In-App Purchase Scams in the App Store

Great investigative piece by Johnny Lin looking into a top-10 highest grossing app named “Mobile protection :Clean & Security VPN” (punctuation and grammatical errors sic), from a developer named Ngan Vo Thi Thuy:

“Full Virus, Malware scanner”: What? I’m pretty sure it’s impossible for any app to scan my iPhone for viruses or malware, since third party apps are sandboxed to their own data, but let’s keep reading…

“You will pay $99.99 for a 7-day subscription”

Uhh… come again?

There should be no “virus and malware” scanners in the App Store. None. iOS does not need anti-virus software. The App Store sandboxing rules mean that anti-virus software couldn’t really do anything useful anyway. And by allowing them to be listed on the store, it creates the false impression that Apple thinks you might need anti-virus software.

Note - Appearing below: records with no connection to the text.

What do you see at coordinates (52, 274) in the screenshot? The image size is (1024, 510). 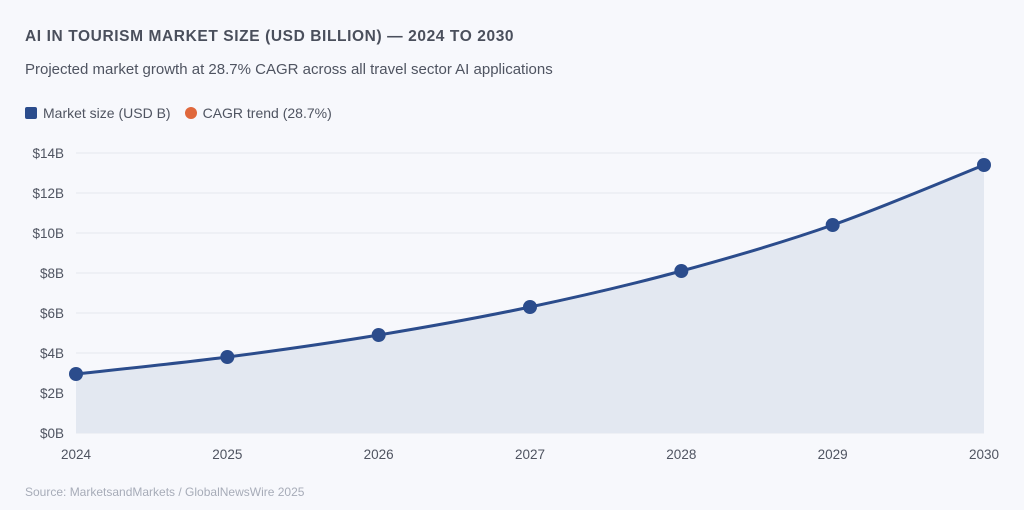 I see `y-tick-label: $8B` at bounding box center [52, 274].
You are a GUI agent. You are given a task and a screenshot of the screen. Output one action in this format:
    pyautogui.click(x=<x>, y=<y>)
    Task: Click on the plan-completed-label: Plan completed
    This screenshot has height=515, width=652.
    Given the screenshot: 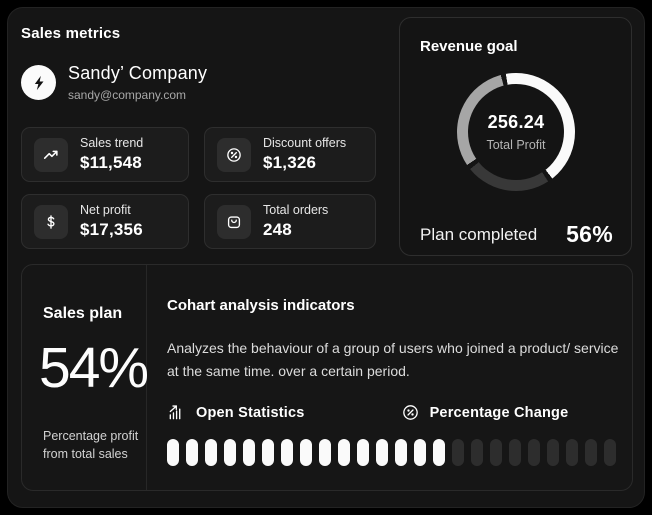 What is the action you would take?
    pyautogui.click(x=479, y=234)
    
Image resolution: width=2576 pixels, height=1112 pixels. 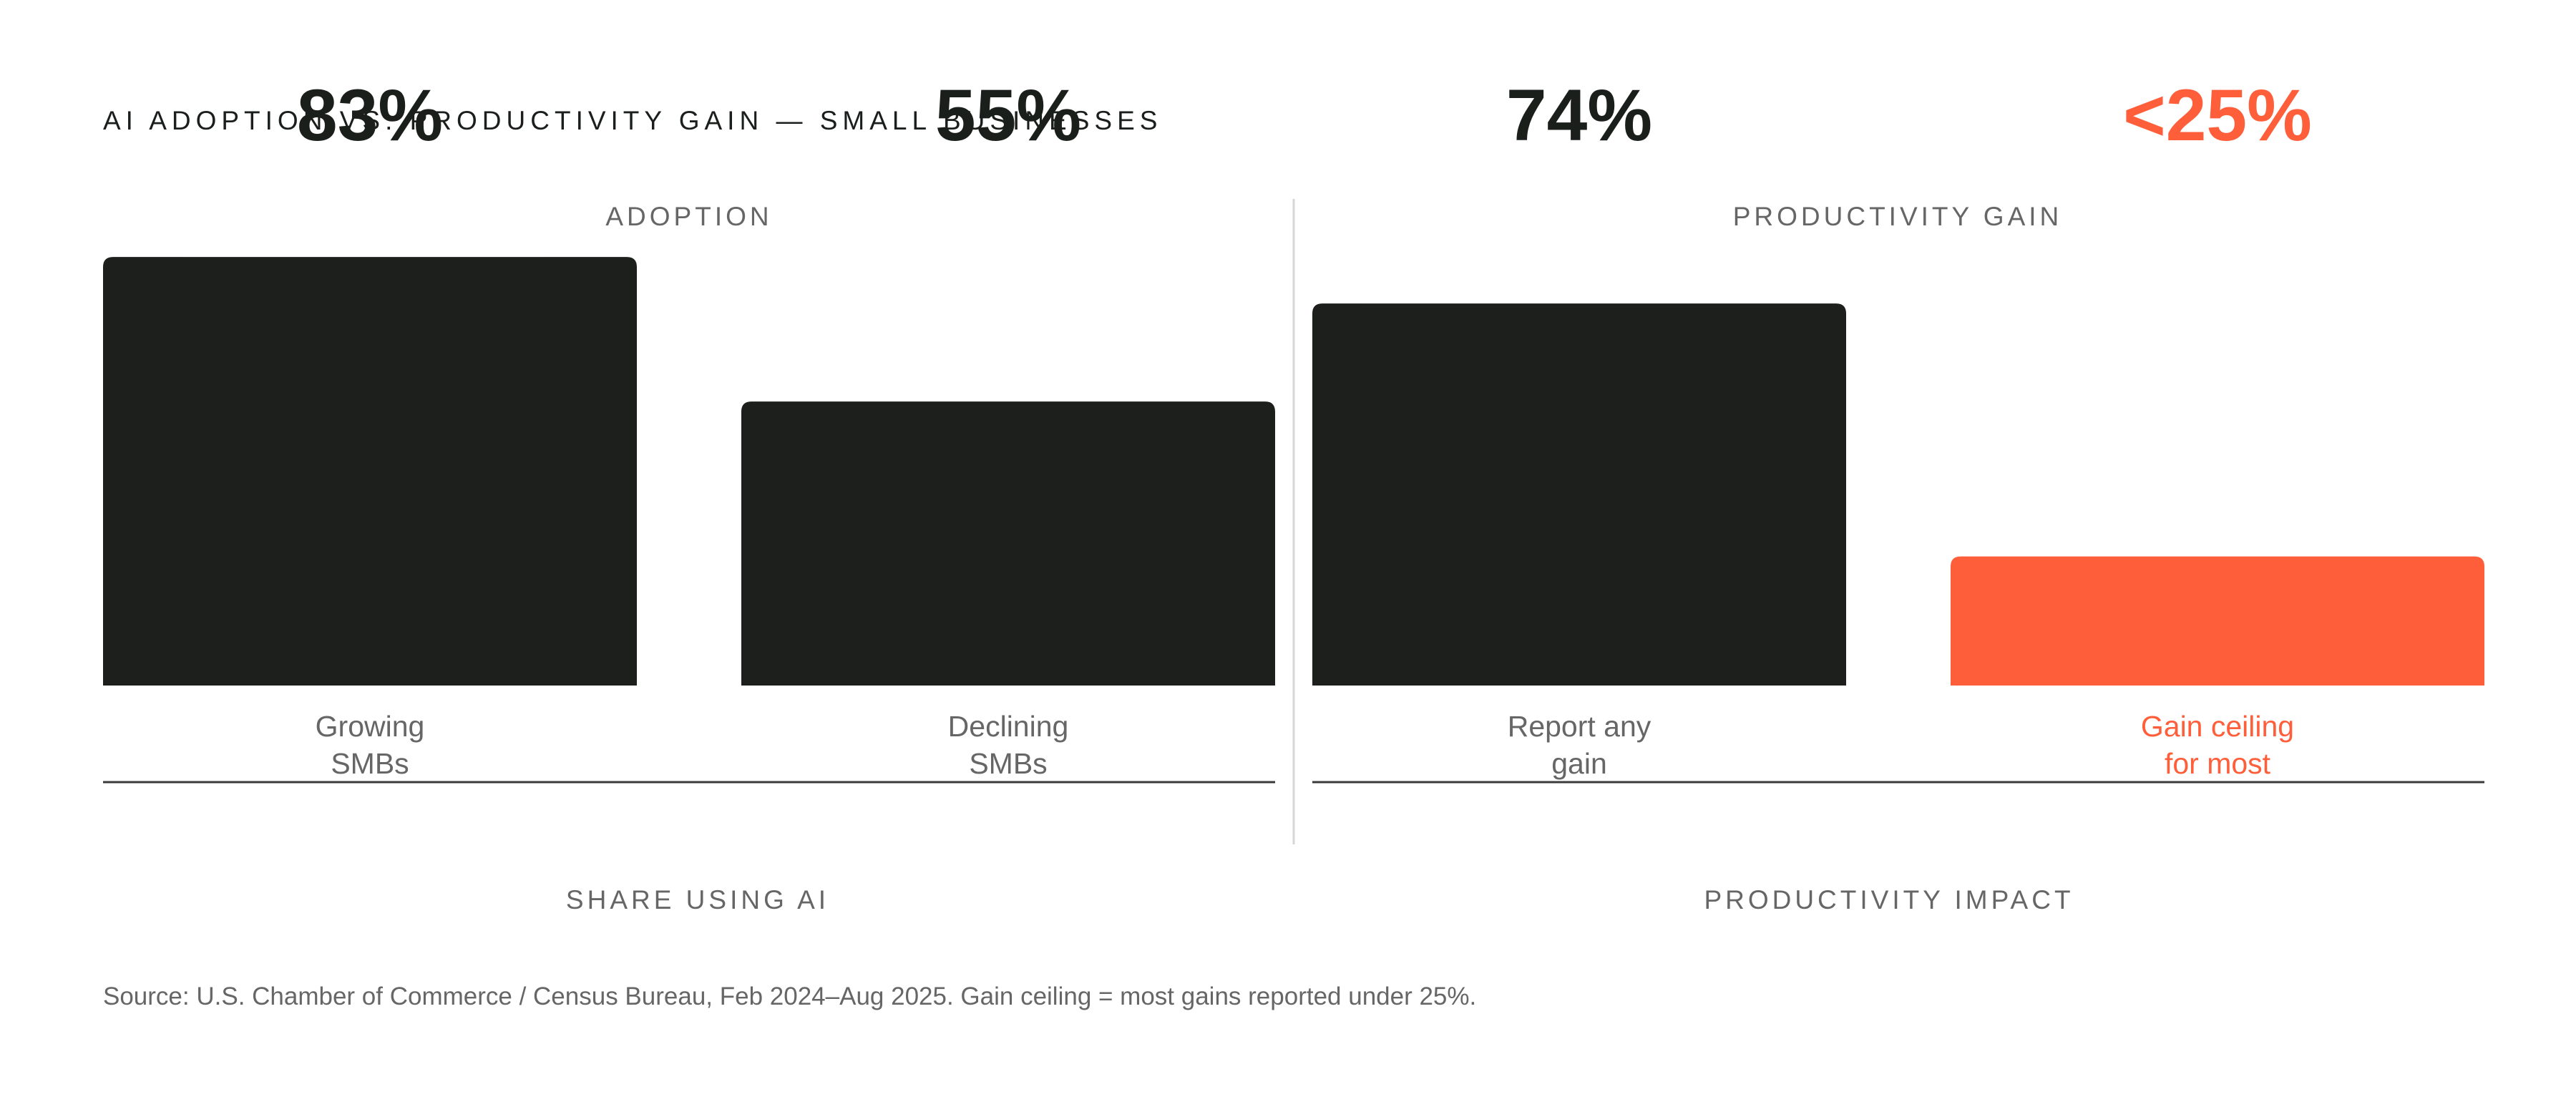 I want to click on category-label: Declining, so click(x=1008, y=727).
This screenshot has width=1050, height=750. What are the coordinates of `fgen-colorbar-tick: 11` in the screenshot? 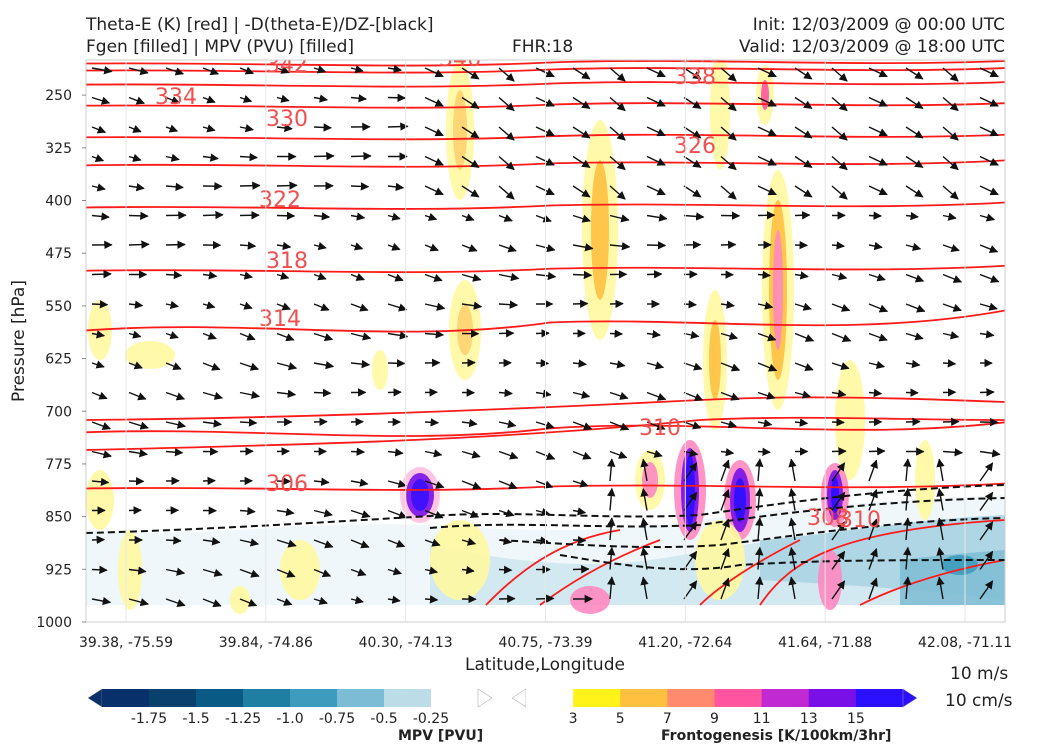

But do-nothing anti-virus utilities that are scamming people into $100/week subscriptions? That’s downright criminal.

Lin shows that “Mobile protection :Clean & Security VPN” is not alone. The productivity top-grossing list is riddled with similar scam apps.

Given how many legitimate developers are still having problems getting their apps approved due to seemingly capricious App Store reviewer decisions, it’s doubly outrageous that these apps have made their way onto the store in the first place. These are the exact sort of apps that the App Store review process should be primarily looking to block.

And there is no excuse for Apple not having flagged them after the fact, once they started generating significant revenue. It’s downright mind boggling that this horrendous “Mobile protection :Clean & Security VPN” app made it all the way into the top 10 without getting flagged.

Based on Lin’s research, the pattern is simple:

  1. Create a scammy utility app and get it into the store. Make it a free download with an expensive in-app subscription.
  2. Bid on common keywords like “virus”, “VPN”, and “wi-fi”.
  3. Get tens of thousands of downloads thanks to the top-of-results placement from the ad.
  4. Spring the in-app subscription prompt on your users and make money with a response rate of even just a fraction of 1 percent.

Apple needs to remove these apps from the App Store, and prevent such apps from getting into the store in the first place. They should reconsider the effects of allowing developers to buy their way to the top spot in search results. And they should police the top-grossing lists for apps that are pulling scams — the most important scams to catch are the successful ones.

Lastly, every single dollar these apps have generated should be refunded to the victims of these scams.